Pension contributions are important – especially for women. Some of us may be happy to have the 2018 tax year behind us and the barrage of various investing and savings strategies peppering the tube and TV. The new 2019 tax year brings an opportunity to continue improve one’s financial viability through pension savings, even though retirement may seem far away.
As of April 6, 2019, there are increases to minimum pension contributions for employees (and employers) in automatic pension enrolment schemes. For employees, the minimum contribution increases from 3% to 5%. And employers’ contributions go from 2% to 3%.

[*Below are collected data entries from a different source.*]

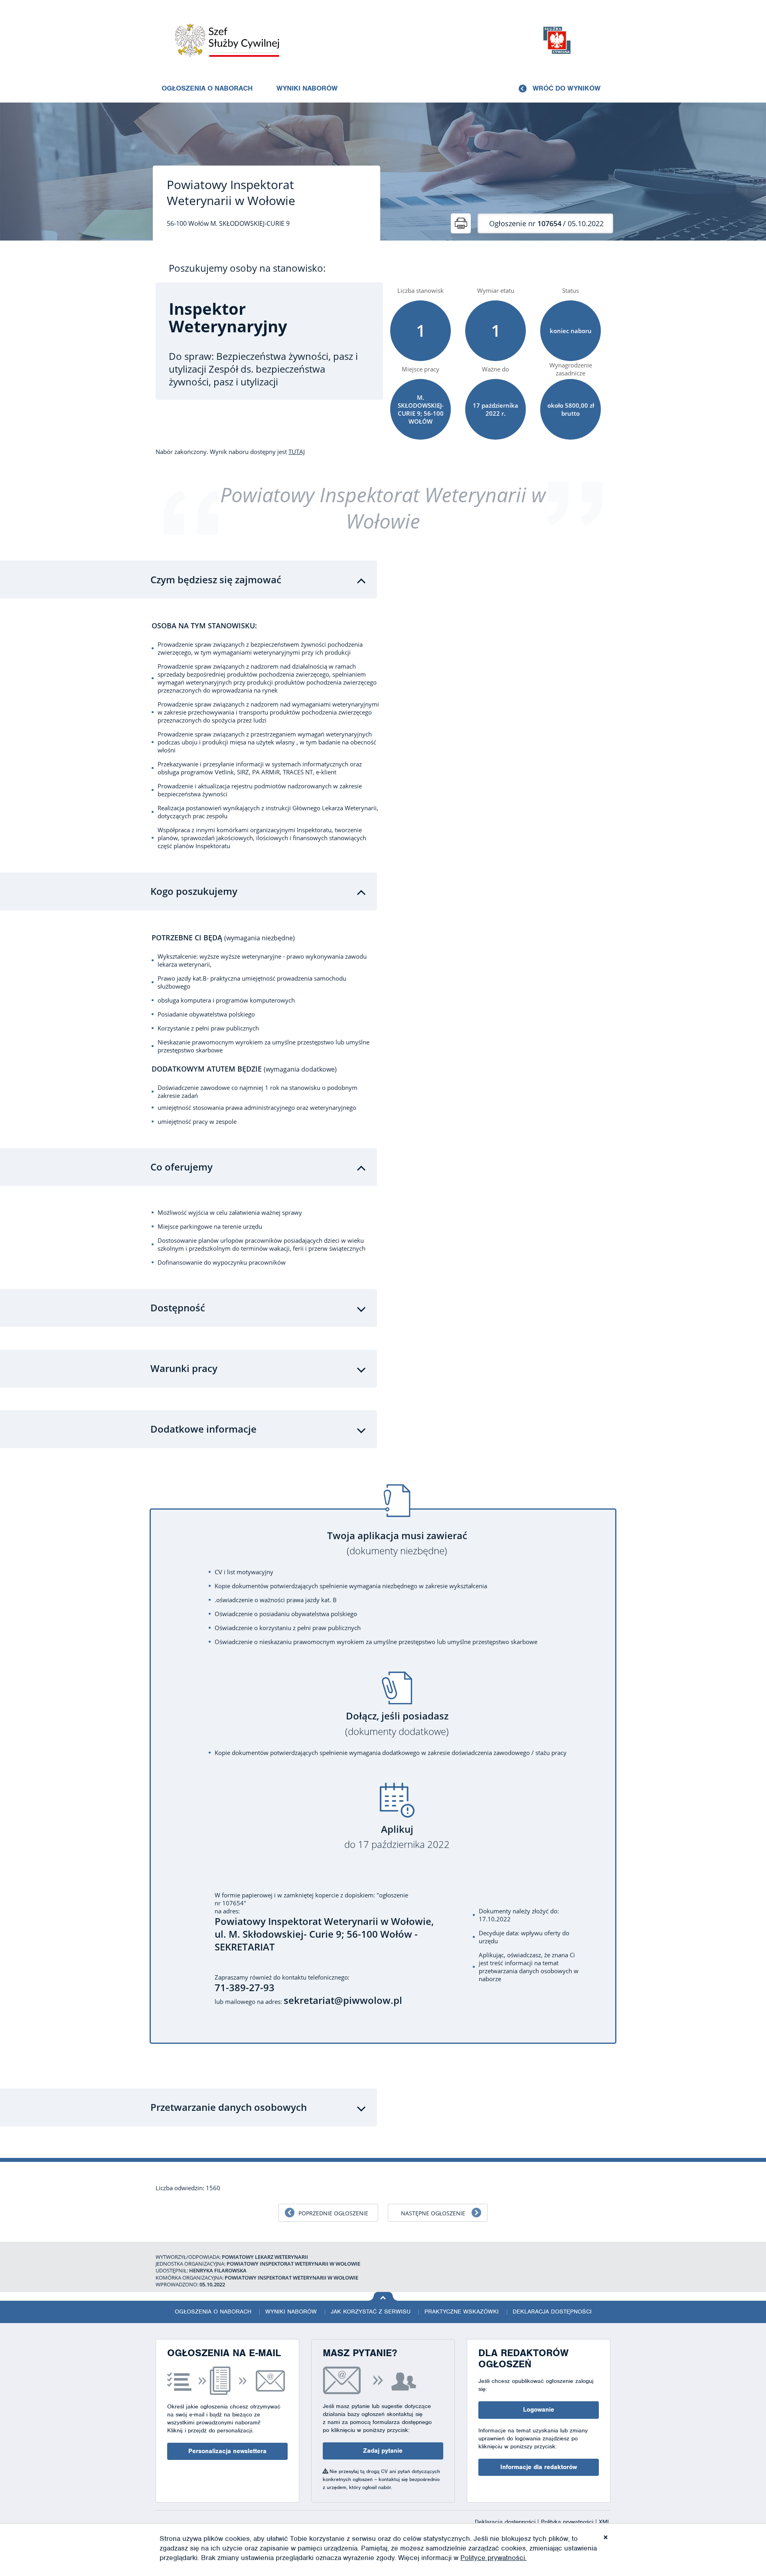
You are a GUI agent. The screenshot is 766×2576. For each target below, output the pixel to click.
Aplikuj (397, 1837)
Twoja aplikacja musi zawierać (397, 1543)
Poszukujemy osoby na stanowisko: (247, 268)
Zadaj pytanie (383, 2451)
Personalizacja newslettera (227, 2451)
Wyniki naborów (307, 88)
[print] (461, 223)
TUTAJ (296, 452)
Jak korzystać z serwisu (371, 2311)
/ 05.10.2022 (546, 223)
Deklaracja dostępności (552, 2311)
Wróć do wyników (566, 88)
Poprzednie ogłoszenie (333, 2213)
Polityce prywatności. (493, 2557)
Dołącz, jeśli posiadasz (397, 1724)
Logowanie (538, 2410)
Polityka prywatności (568, 2521)
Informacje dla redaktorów (538, 2467)
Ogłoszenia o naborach (207, 88)
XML (604, 2521)
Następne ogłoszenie (433, 2213)
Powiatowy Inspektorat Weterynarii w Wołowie (231, 193)
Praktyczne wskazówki (461, 2311)
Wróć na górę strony (383, 2296)
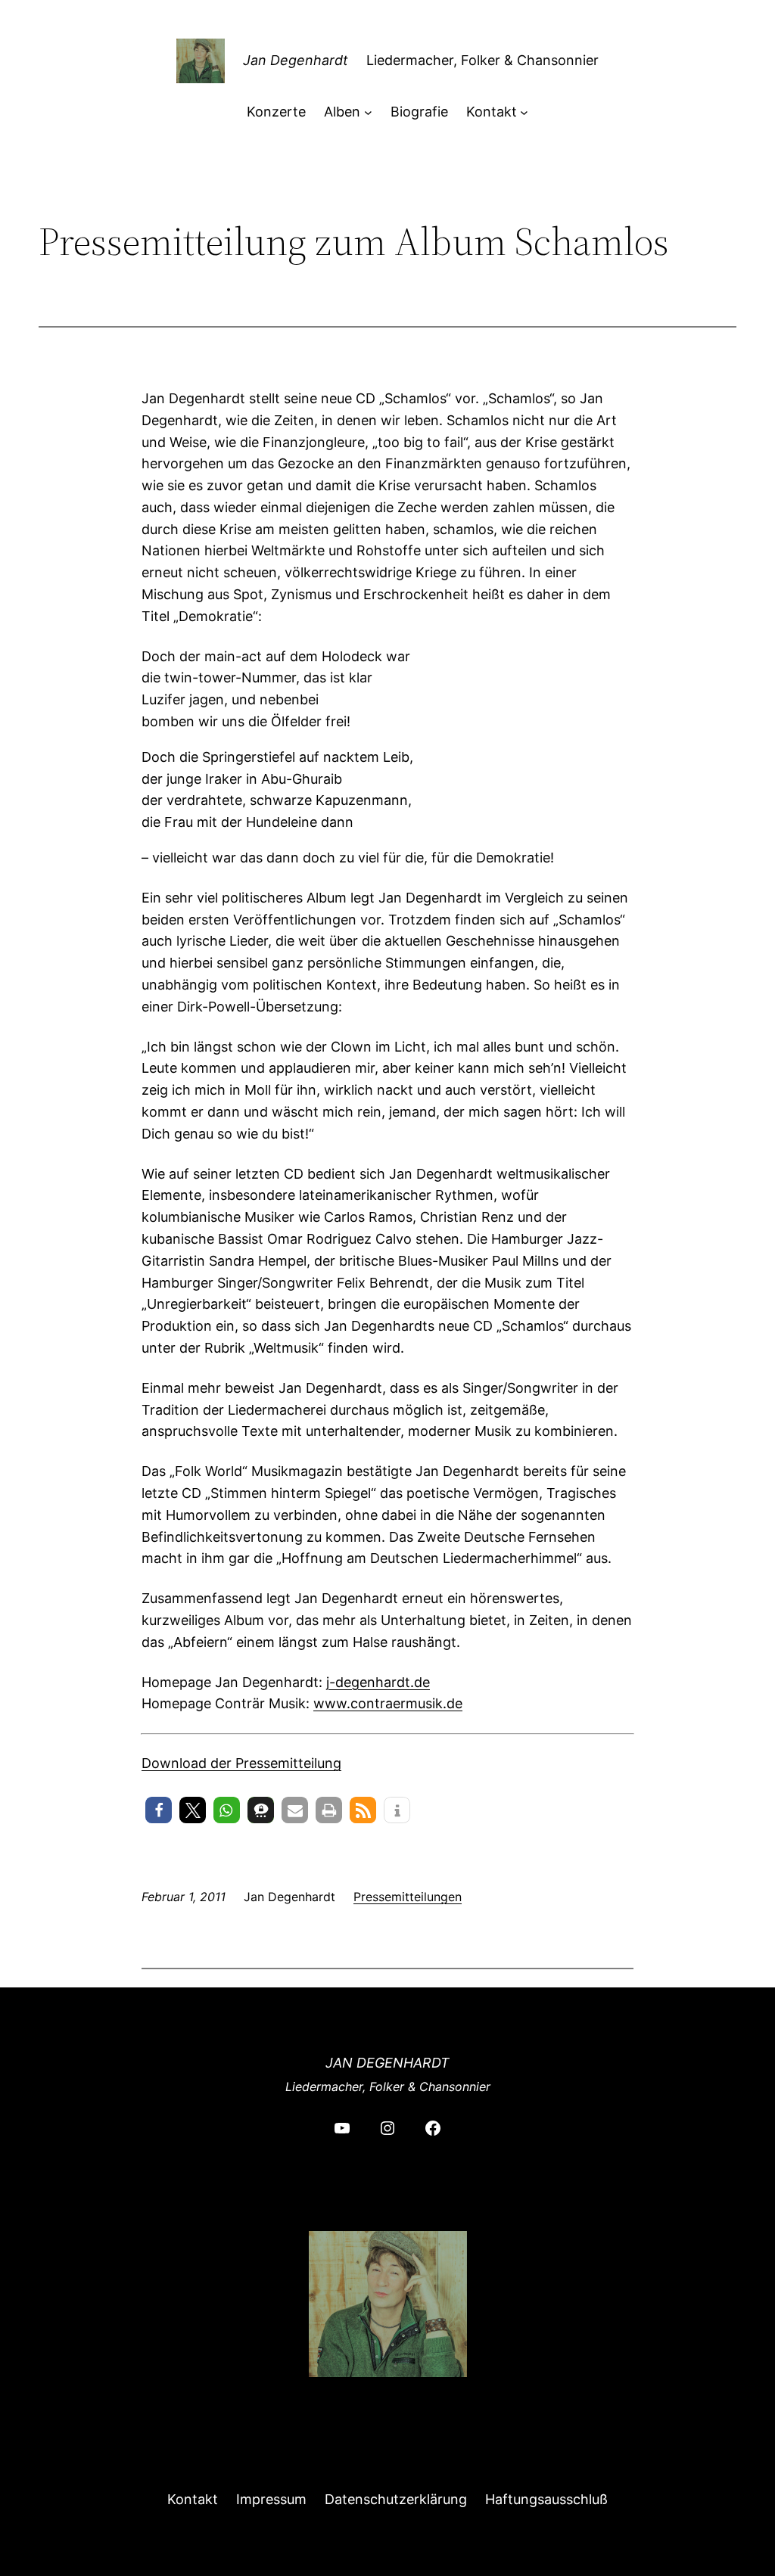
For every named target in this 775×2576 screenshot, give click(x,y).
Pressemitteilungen (407, 1896)
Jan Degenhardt (295, 60)
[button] (158, 1810)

A concern with these increases is that some of the people most vulnerable to not having enough savings to retire will opt out of pension contributions. This especially impacts women with caring duties, expenses and lower incomes – because they need the disposable income to meet today’s costs of living. In effect, they could be making a bad situation worse by opting out of what is otherwise a very sensible savings scheme.

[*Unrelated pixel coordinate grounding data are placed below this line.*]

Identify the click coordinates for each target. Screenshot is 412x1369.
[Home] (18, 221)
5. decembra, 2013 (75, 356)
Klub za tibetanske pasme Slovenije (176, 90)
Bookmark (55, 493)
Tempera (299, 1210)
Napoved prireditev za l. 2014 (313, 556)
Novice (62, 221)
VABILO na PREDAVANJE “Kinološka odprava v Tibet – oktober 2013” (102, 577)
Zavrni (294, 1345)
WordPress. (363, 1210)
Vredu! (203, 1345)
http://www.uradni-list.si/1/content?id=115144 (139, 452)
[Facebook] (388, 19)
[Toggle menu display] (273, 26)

Several factors make things challenging for women in particular: the gender pay gap, compounded by women on average saving less than men compounded by existing pension deficits for their age and earnings It means that many women lack sufficient savings to pay for their own retirement and old age care. Here are some startling statistics:
- Median pension wealth for married men is £53,000 and for married women is £10,000
- 55% of women age 30–49 have not thought about how they will pay for their long-term care
- Over the last decade men’s occupational pensions have risen 83% more per week than women’s – £23 for women and £42 for men
- The average cost of residential care for women aged 65-74 entering a care home is £132,000 versus £82,000 for men
- 71% of divorced people did not discuss their pension during divorce proceedings
- The median pension wealth for divorced and separated men and women is £30,000 vs £9,000 and £12,000 vs £0 respectively
Saving for retirement can be a hard thing, but not having enough to retire and support oneself can have devastating consequences in later life. Hopefully for vulnerable groups like women, the increase from 3% to 5% for minimum pension contributions won’t be a hurdle too high – the reward being a more secure financial future.